RDF data can be serialized in a number of formats, including turtle, RDFa, and JSON-LD, and it can be published in a number of ways as well. For instance, it can be embedded in a website, compiled into a downloadable dataset, or made accessible through a SPARQL endpoint. However, in order to be queried and manipulated as a graph, RDF data must be ingested into a specialized application, called a triplestore or graph database, that combines storage for triples with support for a query language, usually SPARQL, and a reasoner to perform logical inferencing. A single triplestore may contain multiple distinct graphs or datasets. Since RDFS and OWL expressions are RDF triples, a triplestore stores and treats them like any other triple, and when they are added to a given dataset, they become a part of that graph. Graphs may grow over time as new data is added and, in the same way, semantic structure may be added to a graph at any time simply by adding RDFS or OWL triples. Even a small number of these triples can create semantic structures that span a large dataset. A single triple that asserts the equivalence between two predicates—for instance, sdo:creator and dcterms:creator—will cause a query processor to treat them as equivalent in a graph that contains millions of triples. Adding small bits of ontology like this can allow data from different sources to be combined and integrated.

Whether a knowledge graph is comprised of RDF triples stored in an RDF triplestore or non-RDF data stored in a graph store like neo4j, the data and whatever bits of ontology accompany it constitute a specific, localized, and instantiated dataset, albeit one that can be endlessly extended with new data. In this way, knowledge graphs have a dimension that simple linked data does not: namely, the ontological presence or absence of a given entity or assertion within a given graph.

Influence of the Semantic Web on Metadata Standards

Over the past two decades, Semantic Web standards have influenced the development of metadata standards as the latter were adapted to be compatible with RDF expression and as the conceptual implications of the RDF data model came to be better understood. The specifications of the DCMI are a good example of this phenomenon (DCMI 2021). The original set of Dublin Core metadata elements was introduced in 1999, and a specification for expressing Qualified Dublin Core in RDF was introduced in 2002. In 2003, a unified specification called DCMI Metadata Terms was released, which brought together for the first time several complementary specifications, including the Dublin Core elements, element refinements, encoding schemes, and the DCMI Type vocabulary. In 2008, several specifications to support RDF expression of Dublin Core metadata were released, and these were gradually integrated into the main DCMI Metadata Terms specification (DCMI 2020). By adapting to the RDF data model, Dublin Core metadata standards have remained useful in a wide range of contexts since they can be easily integrated with other linked data predicates. The Data Catalog Vocabulary (DCAT), for instance, reuses certain Dublin Core terms for basic properties (W3C 2020). DCAT is an example of a recent metadata standard that has been designed as an RDF vocabulary from the ground up.
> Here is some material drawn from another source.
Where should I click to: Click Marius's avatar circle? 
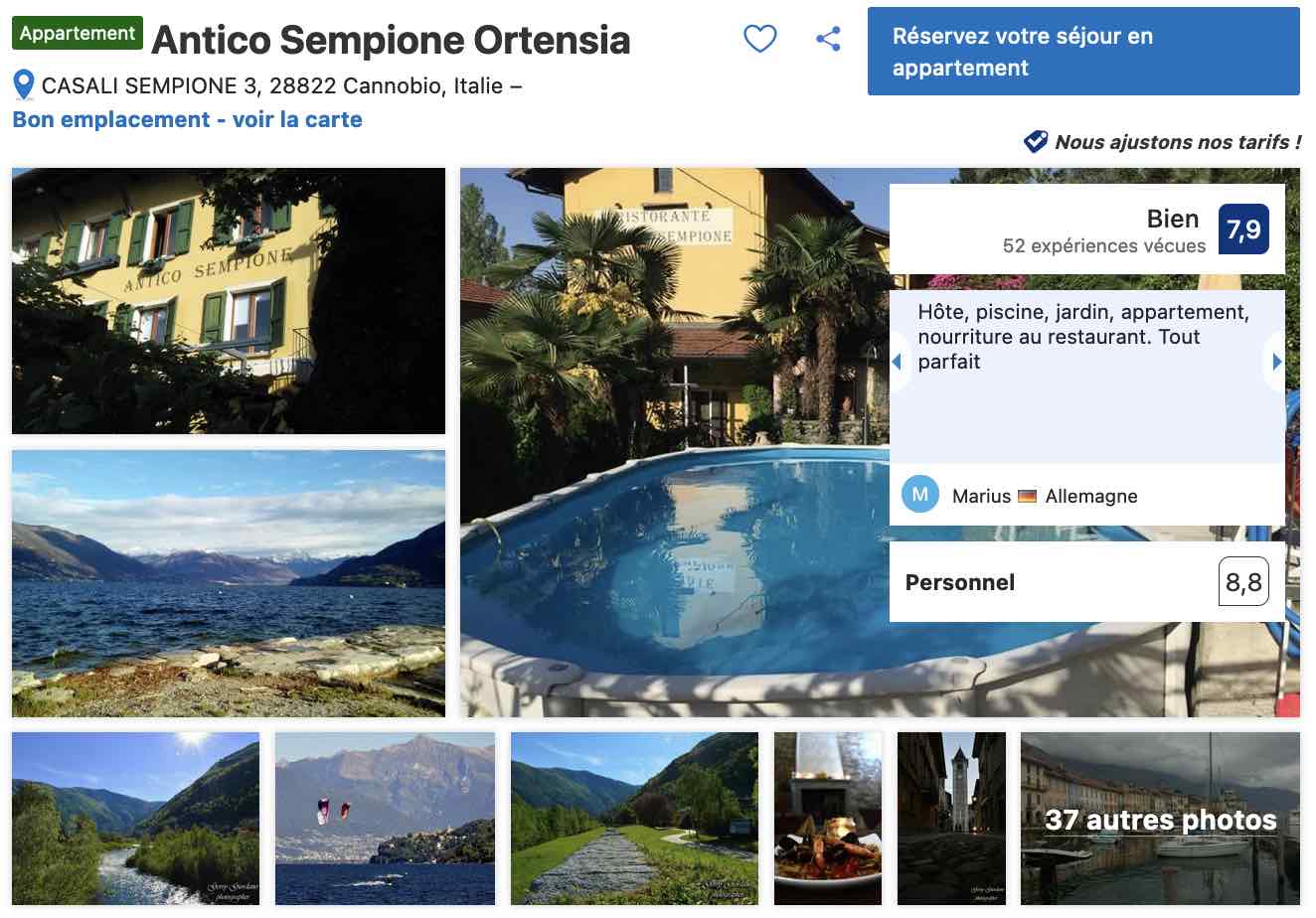click(x=920, y=494)
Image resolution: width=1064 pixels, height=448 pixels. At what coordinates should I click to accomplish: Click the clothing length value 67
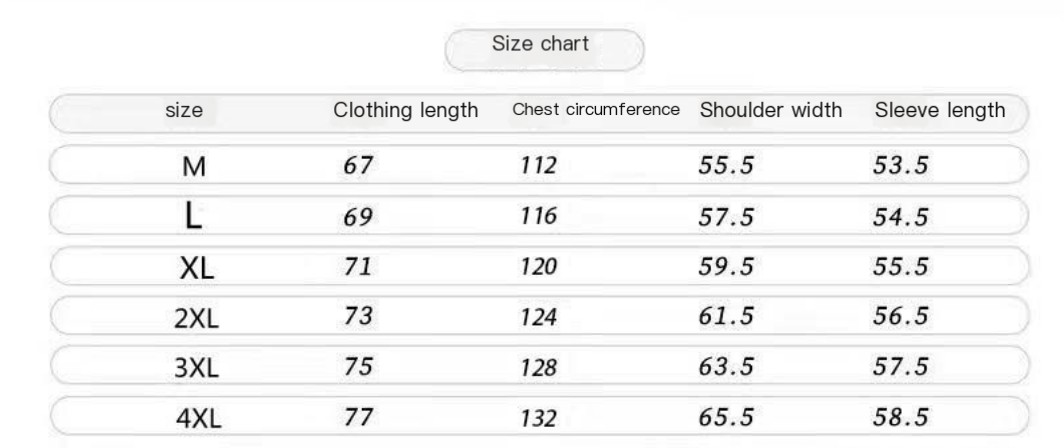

The adaptation of the Metadata Object Description Schema (MODS) standard to RDF represents a story with a different outcome. Developed by the Library of Congress in 2002 as an XML-based standard broadly compatible with bibliographic records (Library of Congress 2016) and still actively maintained in 2021, MODS has seen wide adoption by digital libraries and repositories. Work to express the MODS element set in RDF began around 2013 and resulted in an OWL ontology that modelled top-level XML elements as RDF classes and created custom properties for most of the lower-level elements. No subsequent version of this ontology has appeared and it is not thought to have been widely adopted, even as maintenance work on the XML standard has continued. Having found that the official ontology did not meet operational needs, a working group within the Samvera digital repository community set out to devise an alternate mapping from MODS to RDF, one that made minimal use of classes and reused properties from existing vocabularies (Samvera 2019). Hardesty and Young (2017) provide an account of the shift from XML to RDF within the Samvera community. The example of MODS serves to underline the fact that RDF represents an entirely different data model from the hierarchically nested structure of XML. It also serves to illustrate that, while there is an assumption that RDF should be used with an OWL ontology, there are significant challenges to pursuing this path.

A conservative approach to semantics informed the development of the Simple Knowledge Organization System (SKOS) standard, which allows thesauri and classification schemes to be expressed in RDF. The SKOS designers followed a principle of minimal ontological commitment and ensured that SKOS concepts would not be represented by OWL classes (Baker et al. 2013). Similarly, the Shape Expressions (ShEx) and Shapes Constraint Language (SHACL) validate RDF graph structures on a syntactic level rather than a semantic one (Gayo et al. 2018), a shift that reflects an emerging consensus that “overspecified ontologies can create unwanted entailments and complications when used in new and unanticipated contexts” (Coyle and Baker 2013, 3).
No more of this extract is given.